The upside of that early road schedule is that four of the next six are at the Colonial Life Arena.
"I know we play at home Wednesday," Martin said. "I know when you play a lot on the road you'll play a lot at home because it all balances out. It's nine and nine. One year at K-State, my first year, we were 8-2 after 10 games in sole possession of first place.
"But we played a lot of games at home our early slate then we had a four-game stretch at Nebraska, at Baylor, home against Texas who was number six in the country and at KU and we lost four in a row. We went from 8-2 in first place to 8-6 and holding our breath to see if we could figure out a way to win our last two to put ourselves in a good place.
"I'm about that next day. That's how I'm wired."
Martin also is wired not to lose. Never has been, never will be.
"I'm not a good loser," Martin said. "I tell our team, we all have to identify what our strengths and weaknesses are. I'm not real good, I'm not the most chipper guy after a loss. I just don't like to lose.
"But once I get home and watch our film and put my head on the pillow, it's no longer about me being frustrated with a loss, it's about I got a group of kids who are busting their humps for me and what do I have to do to help them improve? Those guys have been great about that. It's a fun group to coach."
Martin bristled at the idea that his team has achieved any moral victories this season.
"Moral victories, to me, should be taken out of every sentence ever used," Martin said. "I refuse to ever accept those words or use them.
I never walk into a locker room after a loss and say 'Everything's going to be OK.' I can't stand to lose. Anyone that accepts a loss has no business in competitive environments. When I accepted the job here I didn't expect to run a 50-yard dash. I understood it was a long race. It's easy to sit there and say, 'Have patience.'
"It's harder to be in it and find patience. I've got to find patience, because those kids are going to follow my lead. And as I go home every night and when I go see the good man upstairs every Sunday, all I ask for is patience.

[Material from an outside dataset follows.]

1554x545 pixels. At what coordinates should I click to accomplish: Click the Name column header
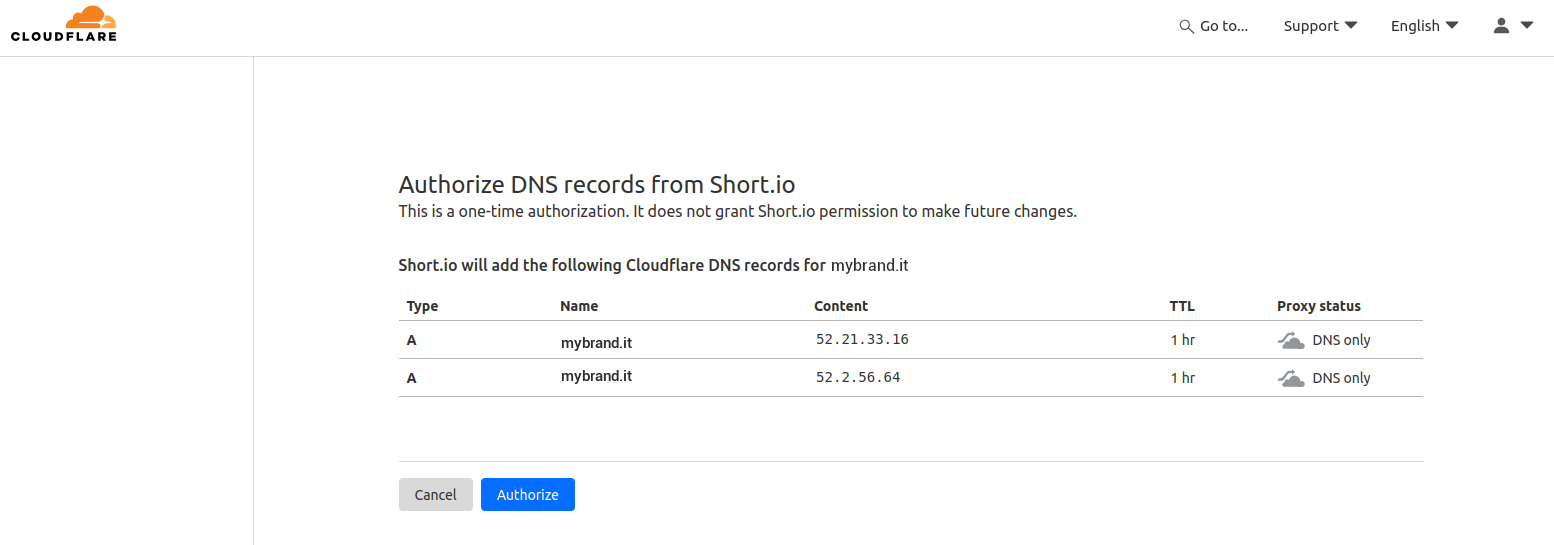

"I've got to work real hard at finding that patience. If I'm patient, demanding, teach, but patience, then my guys will follow that lead. That's the only thing that matters. We've got an upbeat locker room. There's no negativity in there. As long as it stays that way, we'll be OK."

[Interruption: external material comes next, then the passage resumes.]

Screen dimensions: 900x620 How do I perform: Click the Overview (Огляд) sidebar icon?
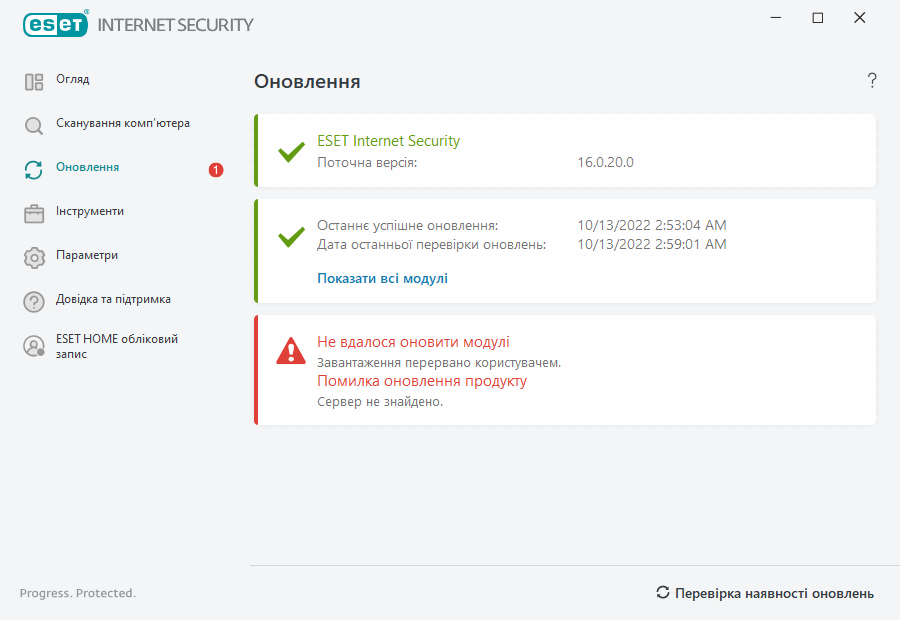(34, 82)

NOTE: Martin said Johnson recently had the cast taken off his foot and repeated that it's highly unlikely he plays any more this year, adding that a medical redshirt year isn't possible because he played in too many games.
"They took the cast off, and he needs a pedicure in the worst of ways," Martin said, joking. "The X-ray showed that it's starting to heal but the crack's not healed yet. There's a break; it's not a crack, it's a
break. In two weeks they'll X-ray it again and see where he's at.
"With his injury, you can't let him go back on the floor until that space where the bone broke is completely sealed back together or it'll re-break, and he doesn't deserve that."